=== PROBLEM TO WORK ON ===
In the records from the line containing "Tick the 可直购 checkbox" through the line containing "Looking at the screenshot, I should [809, 273].", swap "swatch" for "marker" and give those lines again with nothing else changed.

=== MATERIAL SUPPLIED ===
----
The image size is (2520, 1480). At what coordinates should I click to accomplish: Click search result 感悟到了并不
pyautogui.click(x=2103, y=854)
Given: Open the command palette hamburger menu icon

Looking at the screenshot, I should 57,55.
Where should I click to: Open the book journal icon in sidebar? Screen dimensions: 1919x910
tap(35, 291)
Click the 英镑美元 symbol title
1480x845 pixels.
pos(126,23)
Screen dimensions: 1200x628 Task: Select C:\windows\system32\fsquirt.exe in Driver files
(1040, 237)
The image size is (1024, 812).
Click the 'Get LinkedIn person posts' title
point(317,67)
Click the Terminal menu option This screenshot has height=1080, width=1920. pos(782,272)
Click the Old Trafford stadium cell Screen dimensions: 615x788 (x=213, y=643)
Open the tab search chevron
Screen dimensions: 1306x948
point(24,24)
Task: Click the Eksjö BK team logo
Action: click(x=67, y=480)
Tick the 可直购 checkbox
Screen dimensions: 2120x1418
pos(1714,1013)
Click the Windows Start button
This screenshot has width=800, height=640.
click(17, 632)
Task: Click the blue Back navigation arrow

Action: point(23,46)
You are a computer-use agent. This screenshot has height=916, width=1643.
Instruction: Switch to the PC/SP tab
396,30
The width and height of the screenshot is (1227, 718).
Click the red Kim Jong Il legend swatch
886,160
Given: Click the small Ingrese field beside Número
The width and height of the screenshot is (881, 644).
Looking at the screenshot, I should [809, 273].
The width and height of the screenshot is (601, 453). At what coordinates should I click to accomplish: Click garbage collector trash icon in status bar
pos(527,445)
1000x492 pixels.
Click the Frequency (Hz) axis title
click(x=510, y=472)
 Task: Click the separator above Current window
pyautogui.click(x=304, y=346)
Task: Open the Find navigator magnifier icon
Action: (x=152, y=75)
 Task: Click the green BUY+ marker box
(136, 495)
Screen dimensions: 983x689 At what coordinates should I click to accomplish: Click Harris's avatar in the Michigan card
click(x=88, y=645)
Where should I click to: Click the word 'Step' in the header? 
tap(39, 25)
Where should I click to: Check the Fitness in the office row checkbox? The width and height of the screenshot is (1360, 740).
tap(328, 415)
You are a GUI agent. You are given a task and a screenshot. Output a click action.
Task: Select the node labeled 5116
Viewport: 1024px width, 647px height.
----
=== THE COMPLETED TASK ===
Tick the 可直购 checkbox
Screen dimensions: 2120x1418
pos(1714,1013)
Click the Windows Start button
This screenshot has width=800, height=640.
click(17, 632)
Task: Click the blue Back navigation arrow

Action: point(23,46)
You are a computer-use agent. This screenshot has height=916, width=1643.
Instruction: Switch to the PC/SP tab
396,30
The width and height of the screenshot is (1227, 718).
Click the red Kim Jong Il legend marker
886,160
Given: Click the small Ingrese field beside Número
The width and height of the screenshot is (881, 644).
Looking at the screenshot, I should [809, 273].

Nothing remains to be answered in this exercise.